▶ Description of the task
Return the full set of records, matching them character for character.

[Pixel coordinate grounding data]
----
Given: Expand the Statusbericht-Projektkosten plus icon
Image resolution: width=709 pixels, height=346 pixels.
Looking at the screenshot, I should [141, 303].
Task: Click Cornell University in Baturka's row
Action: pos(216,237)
----
▶ Response area
Given: Expand the Statusbericht-Projektkosten plus icon
Image resolution: width=709 pixels, height=346 pixels.
Looking at the screenshot, I should [141, 303].
Task: Click Cornell University in Baturka's row
Action: pos(216,237)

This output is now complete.